SHORT EXERCISE: Pull out every line of the items below that contains the string "connector", with case taken into account.
______________________________
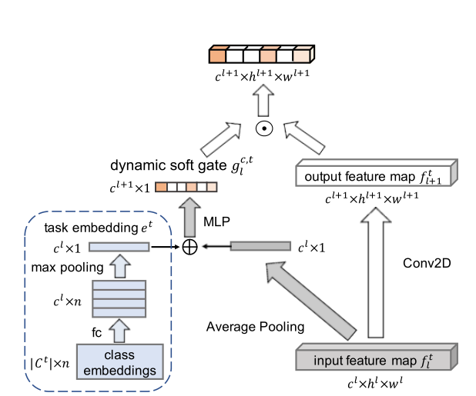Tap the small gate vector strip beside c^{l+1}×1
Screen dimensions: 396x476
pyautogui.click(x=186, y=187)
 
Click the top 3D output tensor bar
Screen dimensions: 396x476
pyautogui.click(x=261, y=55)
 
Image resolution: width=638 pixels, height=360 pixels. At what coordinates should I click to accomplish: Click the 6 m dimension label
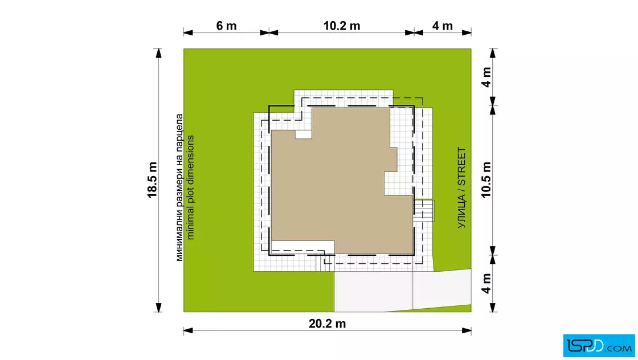[226, 26]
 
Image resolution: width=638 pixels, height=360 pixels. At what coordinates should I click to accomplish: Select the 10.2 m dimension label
[342, 26]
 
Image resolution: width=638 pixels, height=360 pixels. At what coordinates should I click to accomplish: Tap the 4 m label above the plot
[442, 26]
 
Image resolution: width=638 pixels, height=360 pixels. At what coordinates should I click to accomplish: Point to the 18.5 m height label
[152, 180]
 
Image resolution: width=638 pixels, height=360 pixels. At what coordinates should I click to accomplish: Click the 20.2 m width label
[327, 324]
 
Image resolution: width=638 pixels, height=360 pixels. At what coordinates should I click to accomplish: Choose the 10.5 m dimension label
[486, 180]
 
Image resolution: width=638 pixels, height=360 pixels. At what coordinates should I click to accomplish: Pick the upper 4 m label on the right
[486, 77]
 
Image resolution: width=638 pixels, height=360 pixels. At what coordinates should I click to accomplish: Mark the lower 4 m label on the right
[486, 284]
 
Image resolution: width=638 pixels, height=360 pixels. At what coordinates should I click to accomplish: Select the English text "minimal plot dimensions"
[190, 187]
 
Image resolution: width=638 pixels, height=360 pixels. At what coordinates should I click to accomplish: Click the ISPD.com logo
[599, 346]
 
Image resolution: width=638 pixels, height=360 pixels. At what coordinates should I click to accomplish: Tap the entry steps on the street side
[424, 211]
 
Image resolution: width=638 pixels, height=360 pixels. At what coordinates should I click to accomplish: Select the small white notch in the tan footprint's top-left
[303, 134]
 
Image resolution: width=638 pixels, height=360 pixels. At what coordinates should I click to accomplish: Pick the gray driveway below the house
[401, 291]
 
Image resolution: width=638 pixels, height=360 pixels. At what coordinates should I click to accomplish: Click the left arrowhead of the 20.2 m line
[188, 330]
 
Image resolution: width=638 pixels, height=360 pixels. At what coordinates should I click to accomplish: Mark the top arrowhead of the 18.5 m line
[158, 54]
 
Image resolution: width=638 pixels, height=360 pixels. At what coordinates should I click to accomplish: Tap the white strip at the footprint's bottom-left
[302, 247]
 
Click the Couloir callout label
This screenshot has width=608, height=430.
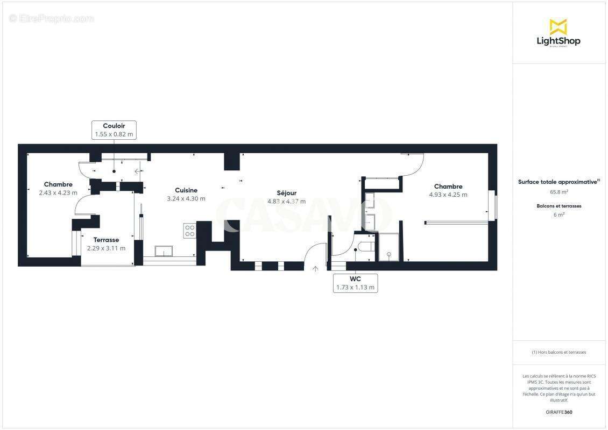click(x=114, y=130)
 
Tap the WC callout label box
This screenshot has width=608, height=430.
click(x=355, y=283)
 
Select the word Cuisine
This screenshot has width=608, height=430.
click(x=186, y=190)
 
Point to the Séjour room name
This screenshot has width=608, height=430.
click(x=287, y=193)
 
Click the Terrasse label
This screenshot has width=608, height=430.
click(x=106, y=240)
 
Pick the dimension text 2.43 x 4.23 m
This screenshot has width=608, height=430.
click(x=58, y=193)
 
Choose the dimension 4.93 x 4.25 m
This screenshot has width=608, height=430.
click(x=448, y=195)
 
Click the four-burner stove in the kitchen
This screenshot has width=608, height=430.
click(x=190, y=231)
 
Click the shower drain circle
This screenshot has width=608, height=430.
click(x=388, y=254)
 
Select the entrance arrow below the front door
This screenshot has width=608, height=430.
click(x=315, y=268)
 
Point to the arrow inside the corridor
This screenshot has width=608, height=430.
click(x=138, y=171)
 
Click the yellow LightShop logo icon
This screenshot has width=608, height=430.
click(x=558, y=27)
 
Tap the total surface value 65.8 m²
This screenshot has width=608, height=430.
click(x=558, y=191)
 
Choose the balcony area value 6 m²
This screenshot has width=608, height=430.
click(x=558, y=214)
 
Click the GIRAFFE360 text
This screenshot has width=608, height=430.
click(x=558, y=412)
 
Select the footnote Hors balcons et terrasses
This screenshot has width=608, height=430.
click(x=558, y=352)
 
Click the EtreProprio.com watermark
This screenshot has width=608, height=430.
click(x=52, y=18)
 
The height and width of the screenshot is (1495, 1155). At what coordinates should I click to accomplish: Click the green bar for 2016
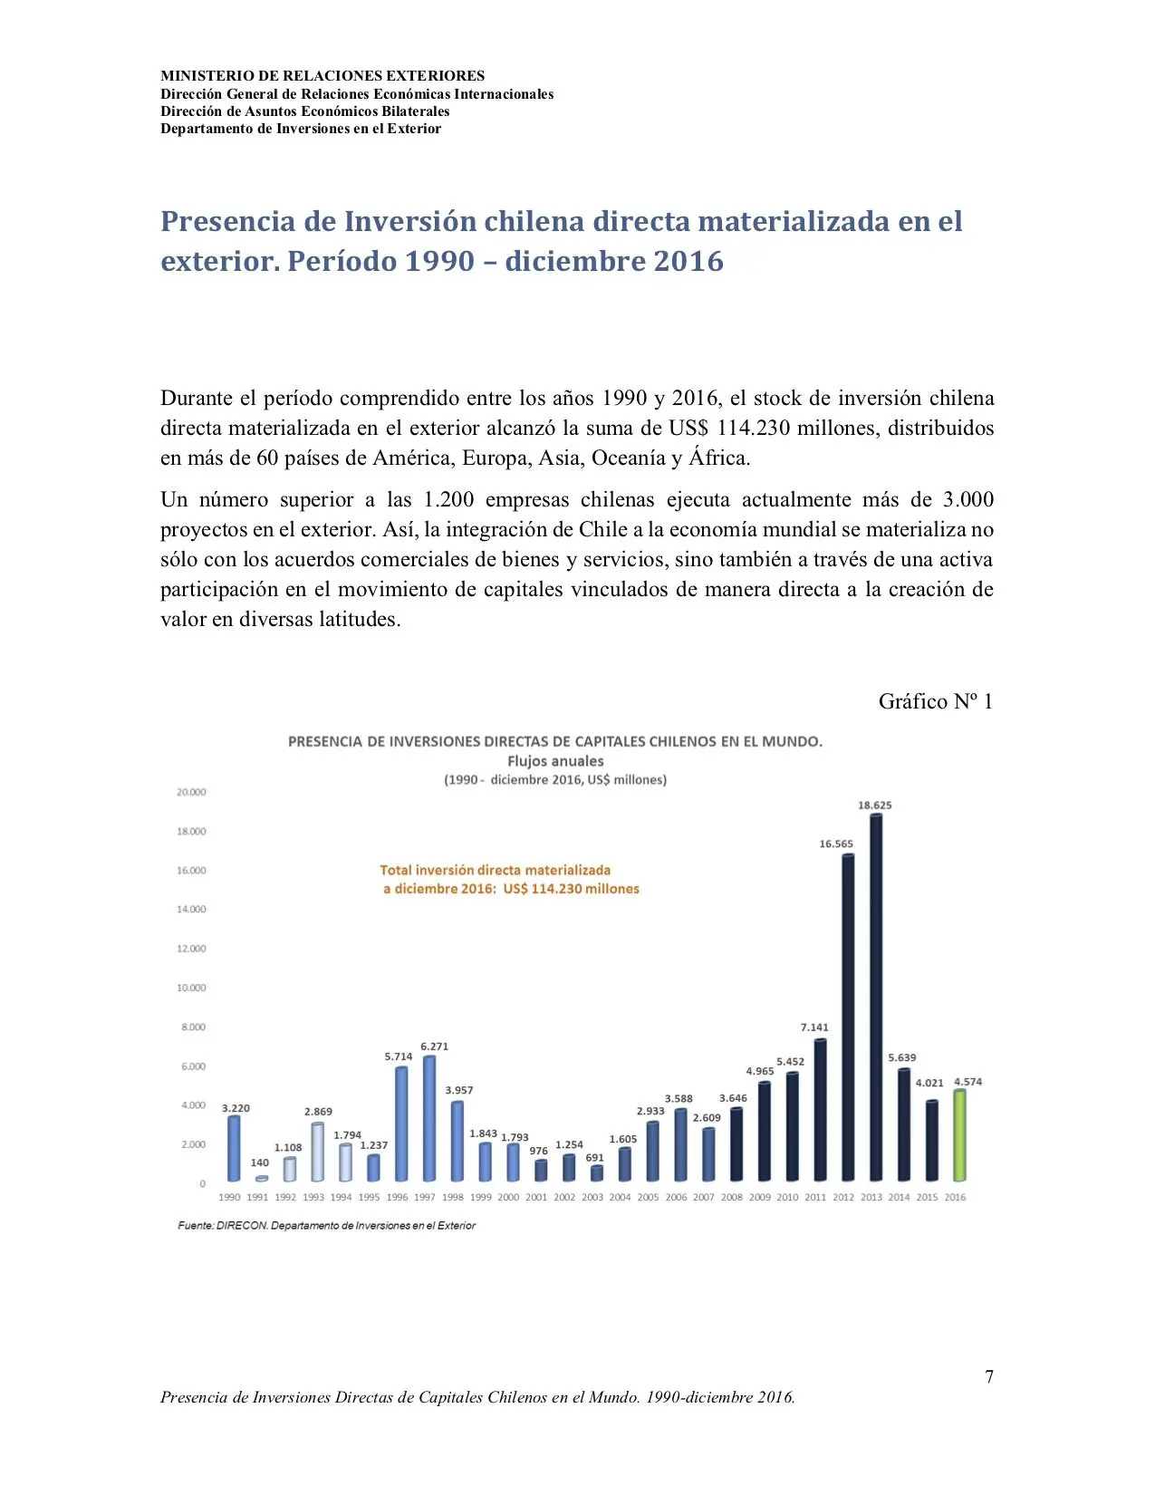959,1135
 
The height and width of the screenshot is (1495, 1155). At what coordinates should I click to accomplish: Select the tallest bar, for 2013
875,997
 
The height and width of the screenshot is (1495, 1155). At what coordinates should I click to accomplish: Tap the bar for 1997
429,1118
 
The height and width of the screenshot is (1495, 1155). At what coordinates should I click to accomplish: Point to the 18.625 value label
875,805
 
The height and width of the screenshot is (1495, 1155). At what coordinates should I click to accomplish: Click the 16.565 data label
836,844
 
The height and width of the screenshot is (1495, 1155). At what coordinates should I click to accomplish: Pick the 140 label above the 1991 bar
260,1163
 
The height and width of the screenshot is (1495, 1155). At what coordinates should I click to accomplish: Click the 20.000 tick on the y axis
191,793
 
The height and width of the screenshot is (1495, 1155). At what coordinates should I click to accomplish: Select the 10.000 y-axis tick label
191,989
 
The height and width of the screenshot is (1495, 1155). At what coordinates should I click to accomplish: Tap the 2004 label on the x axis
620,1198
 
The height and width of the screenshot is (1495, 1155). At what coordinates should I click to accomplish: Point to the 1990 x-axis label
230,1198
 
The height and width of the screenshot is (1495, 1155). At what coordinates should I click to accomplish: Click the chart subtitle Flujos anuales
555,762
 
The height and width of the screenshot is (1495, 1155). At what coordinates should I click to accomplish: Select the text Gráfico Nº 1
935,702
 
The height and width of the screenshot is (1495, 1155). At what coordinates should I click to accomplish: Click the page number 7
989,1377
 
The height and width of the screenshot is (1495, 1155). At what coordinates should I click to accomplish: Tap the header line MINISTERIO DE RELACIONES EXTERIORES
322,76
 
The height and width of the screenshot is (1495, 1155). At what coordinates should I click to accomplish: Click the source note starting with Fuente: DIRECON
326,1226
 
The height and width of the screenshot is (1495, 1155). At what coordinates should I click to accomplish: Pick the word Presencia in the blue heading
228,222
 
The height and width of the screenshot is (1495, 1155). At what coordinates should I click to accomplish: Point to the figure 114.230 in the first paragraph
753,429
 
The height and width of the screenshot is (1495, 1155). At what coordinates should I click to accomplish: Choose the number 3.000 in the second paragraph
968,500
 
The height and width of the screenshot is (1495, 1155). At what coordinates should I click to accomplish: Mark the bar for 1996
401,1124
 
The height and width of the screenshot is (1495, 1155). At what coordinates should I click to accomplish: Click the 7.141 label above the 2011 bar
814,1028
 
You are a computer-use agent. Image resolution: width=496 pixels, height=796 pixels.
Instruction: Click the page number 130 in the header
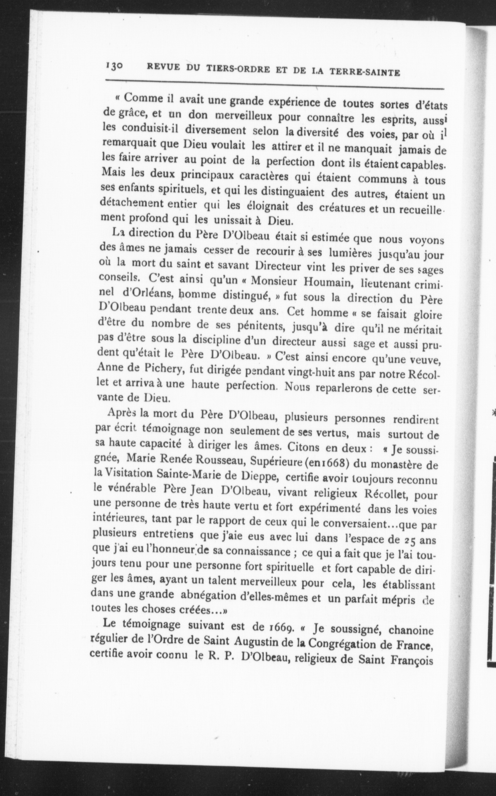pos(114,66)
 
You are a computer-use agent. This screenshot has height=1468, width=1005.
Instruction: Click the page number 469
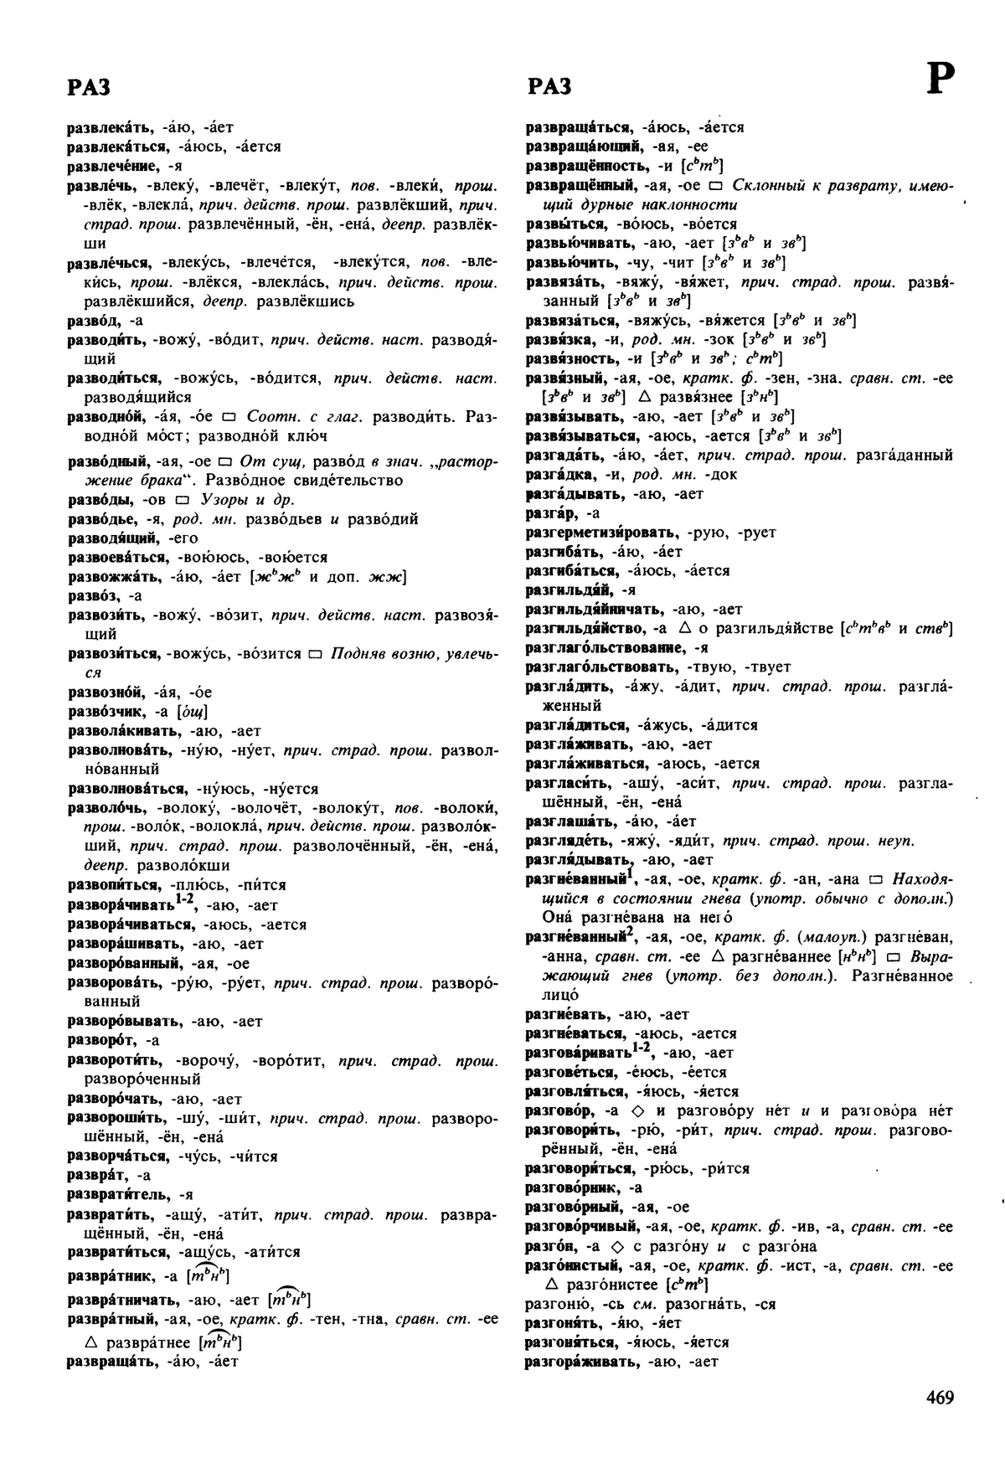click(x=940, y=1398)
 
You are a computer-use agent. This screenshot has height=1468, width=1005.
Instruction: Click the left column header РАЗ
click(x=89, y=86)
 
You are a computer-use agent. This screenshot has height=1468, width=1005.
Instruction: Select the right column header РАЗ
click(x=550, y=86)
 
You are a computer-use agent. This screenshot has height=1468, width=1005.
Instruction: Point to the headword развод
click(x=89, y=320)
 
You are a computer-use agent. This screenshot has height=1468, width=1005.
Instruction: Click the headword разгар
click(x=549, y=513)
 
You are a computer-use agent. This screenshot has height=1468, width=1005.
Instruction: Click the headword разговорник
click(x=572, y=1187)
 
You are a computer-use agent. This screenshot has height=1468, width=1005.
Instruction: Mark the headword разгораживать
click(x=583, y=1362)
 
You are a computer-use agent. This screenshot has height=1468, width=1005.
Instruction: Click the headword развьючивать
click(x=580, y=244)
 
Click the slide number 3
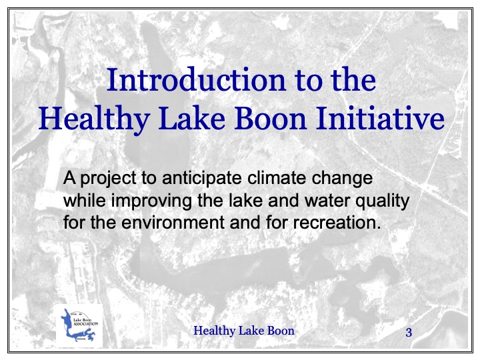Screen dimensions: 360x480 tap(409, 332)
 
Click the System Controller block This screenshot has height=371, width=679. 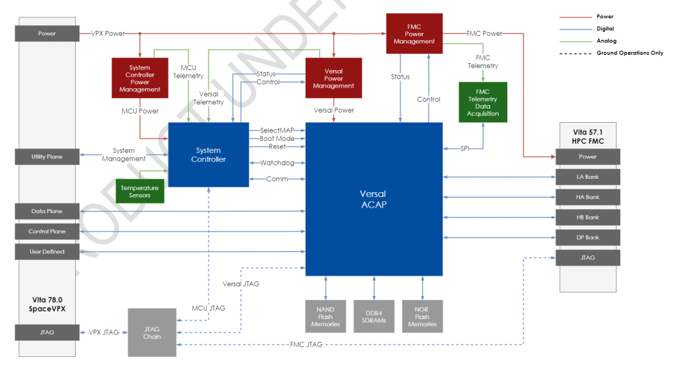click(x=209, y=154)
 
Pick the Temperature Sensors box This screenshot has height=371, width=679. click(x=140, y=191)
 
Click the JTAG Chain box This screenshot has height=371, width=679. click(x=152, y=332)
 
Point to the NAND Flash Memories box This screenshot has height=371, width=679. click(x=325, y=316)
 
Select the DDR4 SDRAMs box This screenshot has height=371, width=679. click(x=374, y=316)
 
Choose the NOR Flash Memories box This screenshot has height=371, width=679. click(x=422, y=316)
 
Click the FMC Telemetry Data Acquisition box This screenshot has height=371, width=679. click(x=483, y=102)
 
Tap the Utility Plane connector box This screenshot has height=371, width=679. click(x=48, y=156)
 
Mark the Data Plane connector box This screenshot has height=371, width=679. click(x=48, y=210)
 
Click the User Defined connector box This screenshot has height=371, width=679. click(x=48, y=251)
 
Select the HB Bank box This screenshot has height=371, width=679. click(x=587, y=217)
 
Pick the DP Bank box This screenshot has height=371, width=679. click(x=587, y=237)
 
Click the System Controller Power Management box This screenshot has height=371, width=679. click(x=140, y=79)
______________________________
RESULT FOR THIS EXERCISE:
Tap the Utility Plane connector box This screenshot has height=371, width=679. click(x=48, y=156)
Mark the Data Plane connector box This screenshot has height=371, width=679. click(x=48, y=210)
Click the User Defined connector box This screenshot has height=371, width=679. click(x=48, y=251)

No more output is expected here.